** Reading passage **
-------------------------
Words were integral to two performances, both at The Jazzlab. I have reviewed Andrea Keller’s Still Night: Music in Poetry previously, but on the festival’s final night I was even more impressed by this exploration of our feelings about death using sung poetry. Vince Jones’s voice grew stronger during the set, alternating and harmonising in perfect synergy with Gian Slater’s exquisite vocals, especially for If Death is Kind and the closing I am a little church (no great cathedral). Julien Wilson (reeds) and Stephen Magnusson (guitar) add so much to this work, which will be recorded when funds permit.

Pianist Hue Blanes utilised the words of speeches in his PBS Young Elder of Jazz Commission entitled Things That Have Been Said. Blanes assembled a formidable quartet for this imaginative work and the challenge was to integrate recorded fragments of speech with his music. At times I struggled to pick up the words amid the superbly executed musical contributions, and found it difficult to digest both simultaneously. Yet there was more than mere humour in the insertion of Donald Trump’s “we will determine the future of the world for many, many people” and the space given to Martin Luther King Jr’s famous “I have a dream” lines was ideal. The closing Eulogy featuring musicians speaking was most effective, but overall I wonder whether the spoken words could also be delivered visually to enhance the impact of this adventurous work.
-------------------------
** Given records **
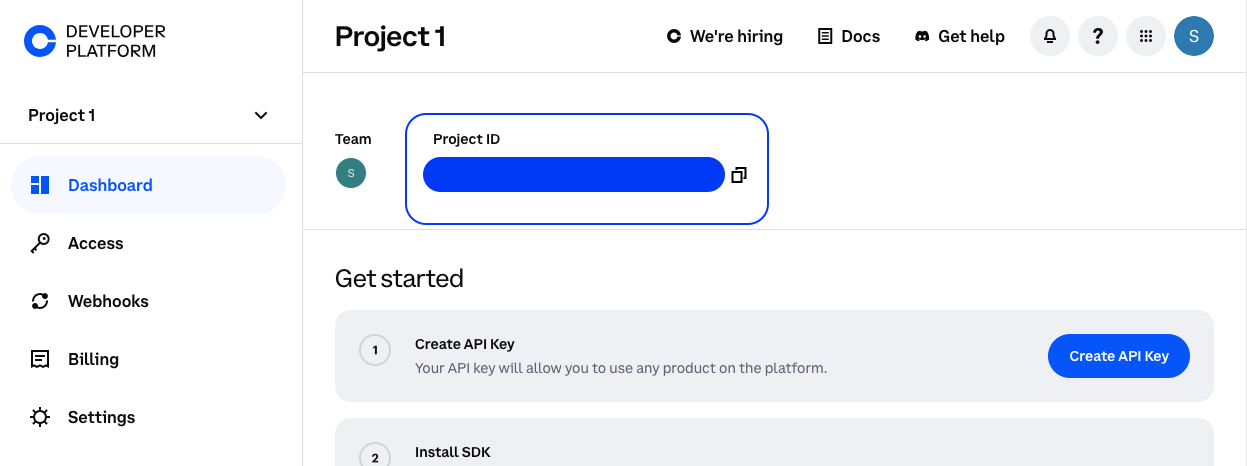Click the team member avatar
The height and width of the screenshot is (466, 1247).
(x=351, y=173)
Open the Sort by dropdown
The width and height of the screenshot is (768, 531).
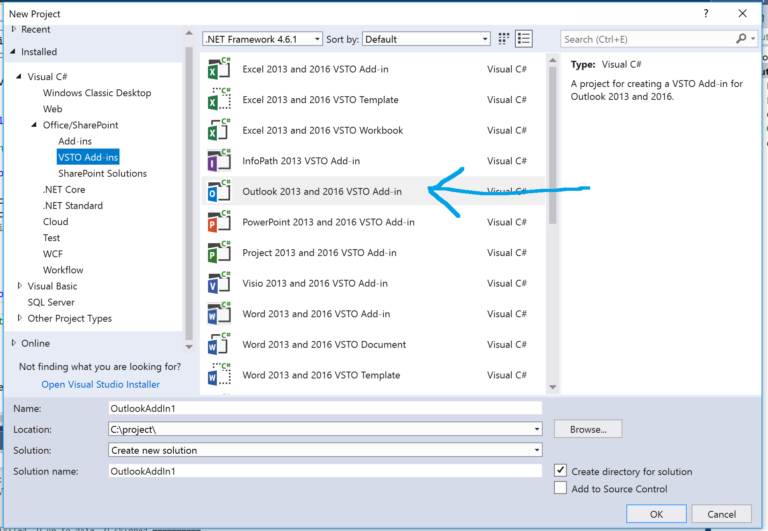(x=426, y=39)
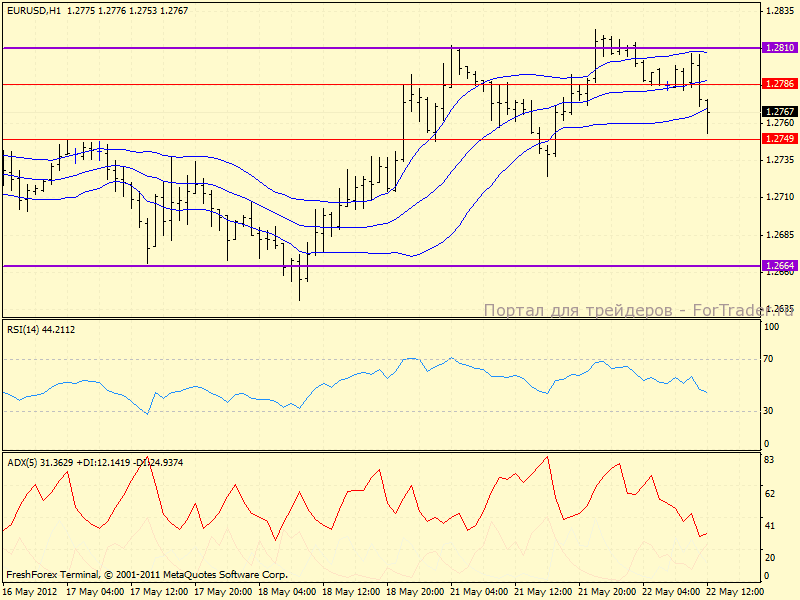This screenshot has height=600, width=800.
Task: Select the purple 1.2810 price label
Action: pyautogui.click(x=779, y=47)
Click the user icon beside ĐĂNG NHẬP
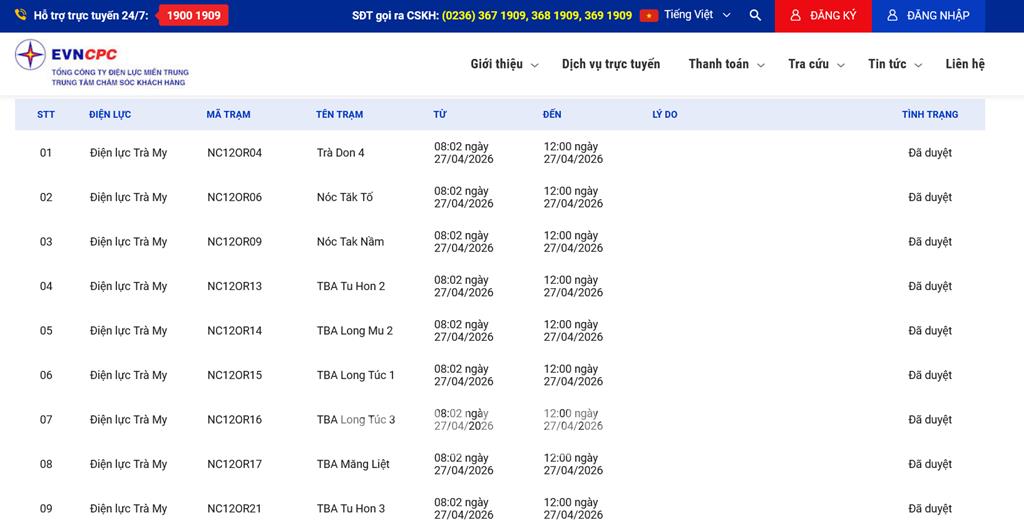 tap(893, 16)
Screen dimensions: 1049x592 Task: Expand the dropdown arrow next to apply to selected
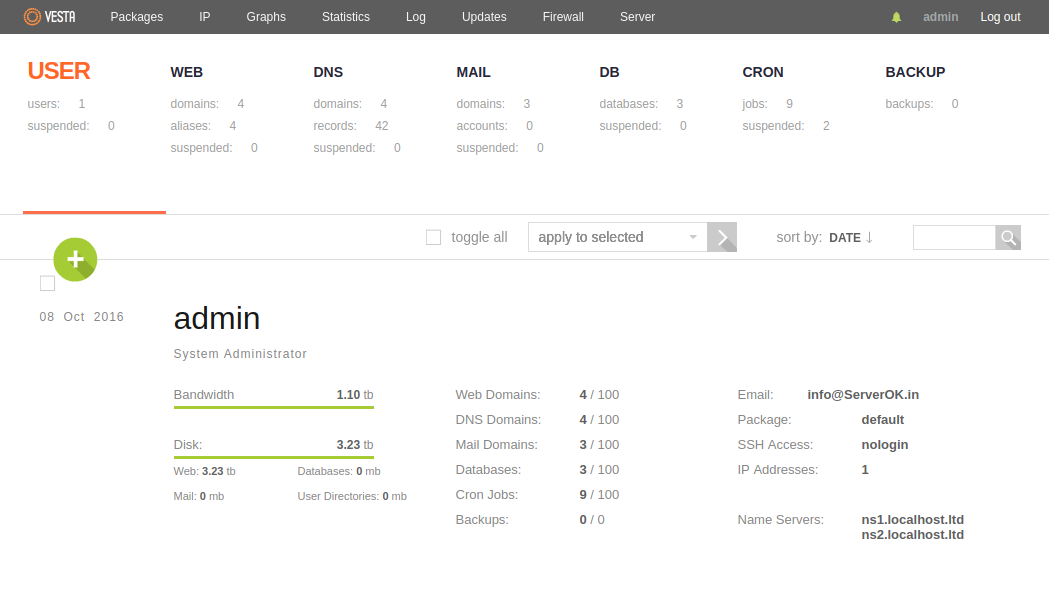tap(693, 237)
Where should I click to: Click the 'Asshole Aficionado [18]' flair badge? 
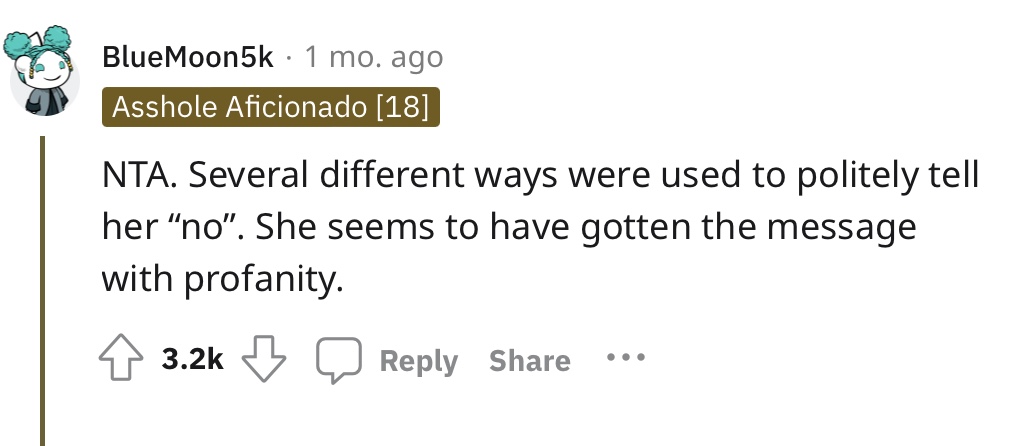270,107
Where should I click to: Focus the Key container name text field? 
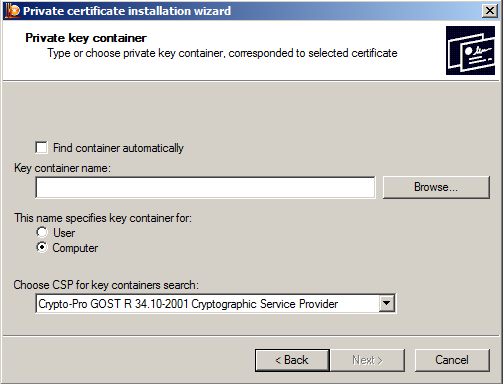[205, 188]
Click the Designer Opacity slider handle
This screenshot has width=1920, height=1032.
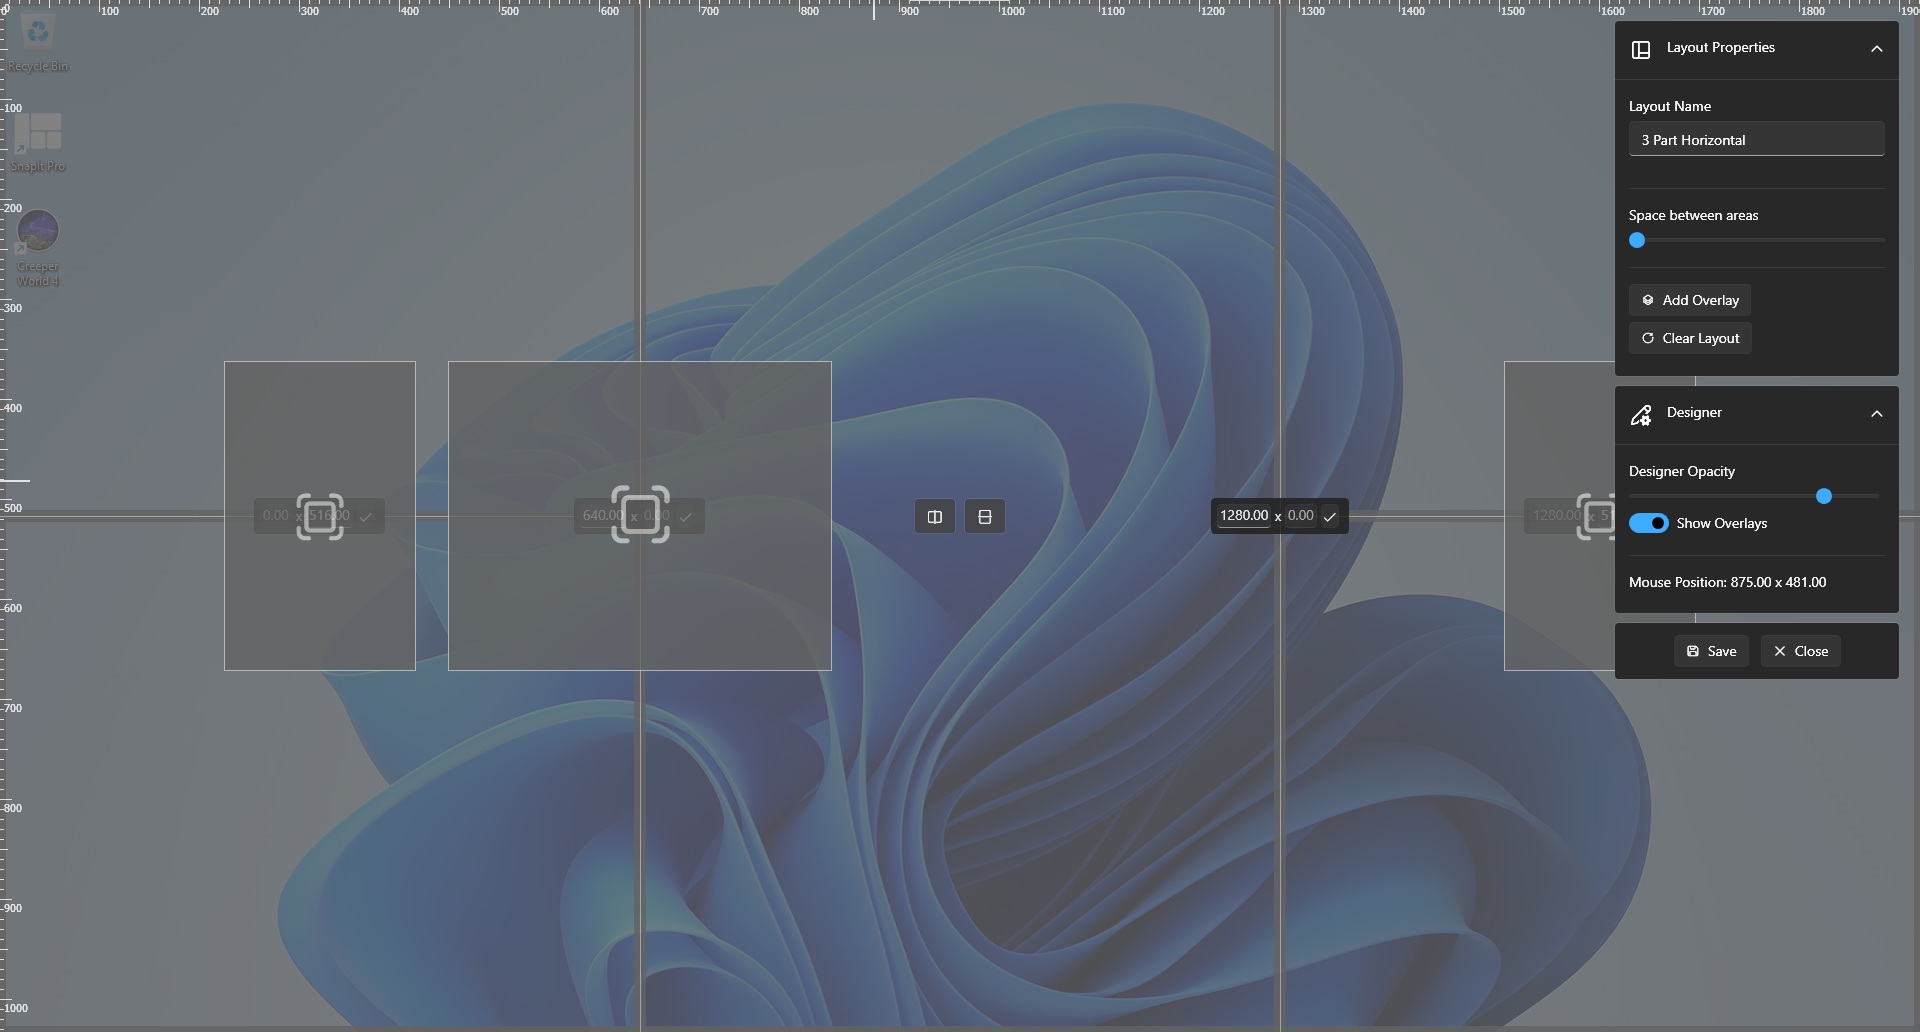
-------------------------
** Written request A **
Using the jazz review above, decide whether each statement agrees with it: (i) both performances that relied on words took place at The Jazzlab; (ii) Still Night: Music in Poetry has already been recorded; (iii) Hue Blanes plays guitar. Answer yes or no for each and quote the words of the review that settle it.
** Written request B **
In the jazz review, what was the title of Hue Blanes's PBS Young Elder of Jazz Commission?
** Written request C **
From the jazz review, extract the passage starting with "Pianist Hue Blanes" and going on through "this adventurous work.".

** Written answer A **
(i) Yes: "Words were integral to two performances, both at The Jazzlab."
(ii) No: "which will be recorded when funds permit."
(iii) No: "Pianist Hue Blanes utilised the words of speeches."

** Written answer B **
Things That Have Been Said.

** Written answer C **
Pianist Hue Blanes utilised the words of speeches in his PBS Young Elder of Jazz Commission entitled Things That Have Been Said. Blanes assembled a formidable quartet for this imaginative work and the challenge was to integrate recorded fragments of speech with his music. At times I struggled to pick up the words amid the superbly executed musical contributions, and found it difficult to digest both simultaneously. Yet there was more than mere humour in the insertion of Donald Trump’s “we will determine the future of the world for many, many people” and the space given to Martin Luther King Jr’s famous “I have a dream” lines was ideal. The closing Eulogy featuring musicians speaking was most effective, but overall I wonder whether the spoken words could also be delivered visually to enhance the impact of this adventurous work.